## TEXT

I can't get past the fact
I can't get past the fact that he moved away from his kids. He could have worked on his mental health without moving away. I am all for people starting over (I wish I could move far away sometimes), but he had young children and he chose you over them. I can't imagine they will ever understand that. Having worked as counselor with many kids from broken homes, I can tell you, the ones whose parents moved away like your DH did-they are very very hurt children. There is really nothing you can say to make them feel better. It would be one thing if he was in the military, or if he had a job that required him to be far from home for a certain time period. Those kinds of situations CAN be explained.
I understand that the BM may have a lot of resentment towards you, but I feel for her, too. She is the one who has to explain why daddy just suddenly left.
My best advice: move back to where his kids are, so he can attempt to rebuild his relationship with them. They are still young, he may have a chance.
I agree that it may not have
I agree that it may not have been the best decision for him to move away, but had he not things would have been much worse and they would have been thrown in the face of the kids. With him in another state all the confrontations take place in email. The kids aren't subjected to all of the confrontations. Granted, she has had to pick up the pieces and explain to them why daddy is not there. They will probably grow up resenting me because I took daddy away. The whole situation sucks. In a perfect world he would be in a close proximity to his kids, be able to see them on a regular basis, support them financially as well as emotionally.
The old addage of you can
The old addage of you can lead a horse to water but you can't make them drink comes to mind. I have offered several times for us to move back to utah to be closer to the kids. It has been his decision to not go back in to the "lions den." Things would certainly be much much worse if he lived there. When he lived there she made an attempt to break in to his house several times when he had the kids. He had to call the cops on her... Can you imagine if the kids had woken up and seen their mom in handcuffs? She kept the kids from him even when he did live there. She would say he could come over and pick them up for his visitation days. She would conviently not be there.

Entries on target coordinates
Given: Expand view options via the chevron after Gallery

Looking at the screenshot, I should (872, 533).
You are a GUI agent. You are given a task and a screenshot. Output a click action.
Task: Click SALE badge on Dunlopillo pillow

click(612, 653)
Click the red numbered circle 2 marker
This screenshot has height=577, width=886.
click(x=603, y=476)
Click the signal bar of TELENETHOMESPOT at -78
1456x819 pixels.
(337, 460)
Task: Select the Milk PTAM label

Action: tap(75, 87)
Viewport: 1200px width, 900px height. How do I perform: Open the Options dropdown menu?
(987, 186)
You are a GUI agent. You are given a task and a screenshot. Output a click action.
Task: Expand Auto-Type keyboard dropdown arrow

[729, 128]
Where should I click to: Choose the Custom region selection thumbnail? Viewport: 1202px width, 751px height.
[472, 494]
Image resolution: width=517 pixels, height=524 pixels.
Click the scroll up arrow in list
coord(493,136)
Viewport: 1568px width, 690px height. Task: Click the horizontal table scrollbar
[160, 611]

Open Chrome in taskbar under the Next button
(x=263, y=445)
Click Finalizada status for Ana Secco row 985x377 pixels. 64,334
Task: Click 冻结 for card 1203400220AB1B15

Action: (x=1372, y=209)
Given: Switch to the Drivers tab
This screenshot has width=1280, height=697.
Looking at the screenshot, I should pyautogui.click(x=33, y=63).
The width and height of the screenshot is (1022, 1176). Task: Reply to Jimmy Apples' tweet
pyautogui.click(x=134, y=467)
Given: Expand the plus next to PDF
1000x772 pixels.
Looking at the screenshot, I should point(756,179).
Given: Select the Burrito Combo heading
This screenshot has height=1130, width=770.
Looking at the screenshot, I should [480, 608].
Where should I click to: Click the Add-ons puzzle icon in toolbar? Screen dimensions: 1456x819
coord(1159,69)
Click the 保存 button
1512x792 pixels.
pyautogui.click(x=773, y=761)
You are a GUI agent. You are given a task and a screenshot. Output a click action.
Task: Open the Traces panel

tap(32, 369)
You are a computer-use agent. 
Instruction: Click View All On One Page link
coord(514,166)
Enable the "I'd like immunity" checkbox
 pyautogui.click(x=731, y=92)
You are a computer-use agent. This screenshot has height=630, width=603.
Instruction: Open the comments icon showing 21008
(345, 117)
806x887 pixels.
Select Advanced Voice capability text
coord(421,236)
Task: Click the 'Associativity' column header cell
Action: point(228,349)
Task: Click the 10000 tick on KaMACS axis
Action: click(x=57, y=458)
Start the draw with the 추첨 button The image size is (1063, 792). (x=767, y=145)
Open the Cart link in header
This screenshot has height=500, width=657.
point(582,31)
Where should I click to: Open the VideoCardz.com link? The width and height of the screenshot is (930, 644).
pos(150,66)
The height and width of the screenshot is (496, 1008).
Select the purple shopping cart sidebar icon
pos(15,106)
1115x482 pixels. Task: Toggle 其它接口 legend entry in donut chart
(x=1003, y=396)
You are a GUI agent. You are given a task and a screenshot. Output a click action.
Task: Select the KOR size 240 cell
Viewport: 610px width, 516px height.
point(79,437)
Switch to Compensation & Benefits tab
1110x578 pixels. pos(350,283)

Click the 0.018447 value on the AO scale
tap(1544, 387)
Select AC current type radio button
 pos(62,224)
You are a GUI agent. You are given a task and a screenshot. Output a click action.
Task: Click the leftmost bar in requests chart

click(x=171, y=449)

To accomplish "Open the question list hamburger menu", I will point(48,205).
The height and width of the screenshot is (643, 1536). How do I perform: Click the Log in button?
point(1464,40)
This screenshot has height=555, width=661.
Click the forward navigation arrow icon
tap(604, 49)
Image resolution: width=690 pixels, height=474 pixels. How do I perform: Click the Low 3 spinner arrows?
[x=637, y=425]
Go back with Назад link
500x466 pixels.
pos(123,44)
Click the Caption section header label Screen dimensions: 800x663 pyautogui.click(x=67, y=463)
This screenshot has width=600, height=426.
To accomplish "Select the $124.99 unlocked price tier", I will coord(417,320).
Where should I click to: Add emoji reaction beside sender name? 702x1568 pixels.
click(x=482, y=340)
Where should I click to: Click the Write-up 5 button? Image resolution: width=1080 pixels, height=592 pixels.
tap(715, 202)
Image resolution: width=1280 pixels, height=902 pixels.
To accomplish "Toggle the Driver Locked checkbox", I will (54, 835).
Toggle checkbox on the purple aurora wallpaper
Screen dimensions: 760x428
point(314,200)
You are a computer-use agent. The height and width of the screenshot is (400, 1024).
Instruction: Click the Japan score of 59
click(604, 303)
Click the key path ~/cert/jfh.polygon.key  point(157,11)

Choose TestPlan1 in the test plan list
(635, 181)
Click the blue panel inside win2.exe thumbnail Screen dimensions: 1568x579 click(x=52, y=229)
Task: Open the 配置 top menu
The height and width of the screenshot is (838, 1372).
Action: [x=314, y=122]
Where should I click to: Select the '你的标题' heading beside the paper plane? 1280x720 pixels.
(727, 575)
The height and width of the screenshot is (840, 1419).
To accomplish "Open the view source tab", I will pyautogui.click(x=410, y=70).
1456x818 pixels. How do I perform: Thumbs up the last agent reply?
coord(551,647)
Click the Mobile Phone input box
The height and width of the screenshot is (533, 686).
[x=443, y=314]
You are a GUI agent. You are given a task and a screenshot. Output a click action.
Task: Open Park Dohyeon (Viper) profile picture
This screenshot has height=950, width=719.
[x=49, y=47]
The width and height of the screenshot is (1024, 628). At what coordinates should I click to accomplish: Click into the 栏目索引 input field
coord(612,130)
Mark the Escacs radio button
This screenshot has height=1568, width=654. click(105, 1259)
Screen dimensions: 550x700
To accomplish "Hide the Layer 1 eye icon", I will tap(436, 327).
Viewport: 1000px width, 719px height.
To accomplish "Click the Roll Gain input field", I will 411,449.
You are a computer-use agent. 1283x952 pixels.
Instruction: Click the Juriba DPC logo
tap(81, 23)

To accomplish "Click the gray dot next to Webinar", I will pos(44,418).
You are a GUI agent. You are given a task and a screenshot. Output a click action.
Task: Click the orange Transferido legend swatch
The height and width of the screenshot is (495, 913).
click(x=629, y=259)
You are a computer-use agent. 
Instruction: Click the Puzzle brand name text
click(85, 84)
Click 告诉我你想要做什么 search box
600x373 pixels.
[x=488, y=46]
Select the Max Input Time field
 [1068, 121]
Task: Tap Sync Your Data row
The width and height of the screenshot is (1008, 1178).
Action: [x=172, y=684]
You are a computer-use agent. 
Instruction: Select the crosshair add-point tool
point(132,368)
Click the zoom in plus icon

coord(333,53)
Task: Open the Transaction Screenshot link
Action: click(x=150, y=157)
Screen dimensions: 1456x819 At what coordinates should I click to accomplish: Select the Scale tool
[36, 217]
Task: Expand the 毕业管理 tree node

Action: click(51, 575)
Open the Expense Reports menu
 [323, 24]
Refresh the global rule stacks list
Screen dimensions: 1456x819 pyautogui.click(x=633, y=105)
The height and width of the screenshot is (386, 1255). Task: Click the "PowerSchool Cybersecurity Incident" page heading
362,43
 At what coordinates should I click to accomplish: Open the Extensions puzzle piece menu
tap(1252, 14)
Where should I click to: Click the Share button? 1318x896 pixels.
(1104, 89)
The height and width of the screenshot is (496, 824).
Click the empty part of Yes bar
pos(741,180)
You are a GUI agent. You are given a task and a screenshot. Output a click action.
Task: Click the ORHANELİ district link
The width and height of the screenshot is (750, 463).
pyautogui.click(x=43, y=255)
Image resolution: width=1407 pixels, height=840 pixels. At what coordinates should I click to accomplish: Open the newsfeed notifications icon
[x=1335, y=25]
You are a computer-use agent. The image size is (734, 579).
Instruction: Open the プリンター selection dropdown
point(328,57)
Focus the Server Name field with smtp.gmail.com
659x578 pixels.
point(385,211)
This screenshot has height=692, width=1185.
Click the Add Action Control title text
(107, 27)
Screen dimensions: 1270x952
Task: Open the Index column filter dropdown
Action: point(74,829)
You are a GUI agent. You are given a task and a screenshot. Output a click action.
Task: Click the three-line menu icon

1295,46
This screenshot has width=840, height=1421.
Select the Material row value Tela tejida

## PROBLEMS TO SOLVE
**A)** In the discussion, the "perfect world" sentence describes what the father would do. List each of those things.
**B)** Say whether each statement agrees with the discussion. Answer yes or no, and quote the words that decide it.
(i) The writer who worked as a counselor recommends moving back to where the children live.
(ii) The father has agreed to move back to Utah.
(iii) With the father in another state, the confrontations happen by email.
**C)** Return the part of the discussion that begins at the words "My best advice: move" and stops after "well as emotionally.".

## SOLUTIONS TO EACH TASK
**A)**
- Be in a close proximity to his kids
- Be able to see them on a regular basis
- Support them financially as well as emotionally

**B)**
(i) Yes: "My best advice: move back to where his kids are, so he can attempt to rebuild his relationship with them."
(ii) No: "It has been his decision to not go back in to the "lions den.""
(iii) Yes: "With him in another state all the confrontations take place in email."

**C)**
My best advice: move back to where his kids are, so he can attempt to rebuild his relationship with them. They are still young, he may have a chance.
I agree that it may not have
I agree that it may not have been the best decision for him to move away, but had he not things would have been much worse and they would have been thrown in the face of the kids. With him in another state all the confrontations take place in email. The kids aren't subjected to all of the confrontations. Granted, she has had to pick up the pieces and explain to them why daddy is not there. They will probably grow up resenting me because I took daddy away. The whole situation sucks. In a perfect world he would be in a close proximity to his kids, be able to see them on a regular basis, support them financially as well as emotionally.